Muskogee, cittadina con meno di quarantamila abitanti, persa nel cuore dell’Ohio, grazie a quel pezzo divenne il simbolo della White America che si opponeva alla controcultura hippie. Queste le prime strofe del brano: «We don’t smoke marijuana in Muskogee, We don’t take no trips on LSD... We don’t let our hair grow long and shaggy like the hippies out in San Francisco do... » (A Muskogee non fumiamo marijuana, non ci facciamo di Lsd e non portiamo i capelli lunghi come gli hippie di San Francisco, ndr).
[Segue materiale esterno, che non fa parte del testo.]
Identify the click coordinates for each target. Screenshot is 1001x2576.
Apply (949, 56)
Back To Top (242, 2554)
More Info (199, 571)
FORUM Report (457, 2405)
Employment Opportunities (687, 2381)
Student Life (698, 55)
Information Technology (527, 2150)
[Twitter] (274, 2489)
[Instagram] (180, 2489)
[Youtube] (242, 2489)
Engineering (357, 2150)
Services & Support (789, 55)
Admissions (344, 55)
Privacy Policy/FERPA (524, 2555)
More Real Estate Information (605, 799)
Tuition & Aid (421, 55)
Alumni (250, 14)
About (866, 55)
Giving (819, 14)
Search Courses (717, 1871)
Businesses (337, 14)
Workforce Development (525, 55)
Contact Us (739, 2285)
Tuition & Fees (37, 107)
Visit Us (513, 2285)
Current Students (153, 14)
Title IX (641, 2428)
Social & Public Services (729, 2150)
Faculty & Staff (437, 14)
Contano sicuramente gli schieramenti degli artisti, ma fino a un certo punto: Hillary Clinton è stata clamorosamente sconfitta proprio da Donald Trump nel 2016 quando lo stato maggiore del rock e del pop si era speso, forse come mai prima, per portarla alla Casa Bianca: da Bruce Springsteen a Lady Gaga, passando per Bon Jovi. Eppure... Ben altro riscontro ha avuto il ticket Springsteen-Obama (eletto per due volte) diventato anche un best seller in libreria con Renegades - Born in the Usa (Garzanti), una conversazione tra i due con racconti esclusivi sulla vita e sull’America, terra ricca di opportunità e contraddizioni. Del gioco degli abbinamenti tra futuri presidenti e musica fanno poi parte anche le dispute legali e i divieti relativi alle canzoni. Trump ha fatto infuriare i Rolling Stones per l’utilizzo di You Can’t Always Get What You Want, Céline Dion (My Heart Will Go On, la canzone del Titanic) e Neil Young (Rockin’ in the Free World), Bruce Springsteen intimò a Ronald Reagan di non aprire i suoi comizi con Born in the U.S.A., Tom Petty chiedette fermamente a George W. Bush di non usare la sua I Won’t Back Down prima di parlare in pubblico. Anche Cindy Lauper non la prese benissimo quando i democratici si appropriarono della sua True Colors per uno spot contro il senatore repubblicano Mitt Romney. Fin qui il passato.
Ora sulle elezioni di novembre, aleggia il fattore Taylor Swift (nel 2020 ha sostenuto il ticket Biden-Harris) che oggi gode di una popolarità senza precedenti. Non si è ancora espressa ufficialmente. Nell’attesa i media e gli istituti di sondaggi si sbizzarriscono nelle previsioni.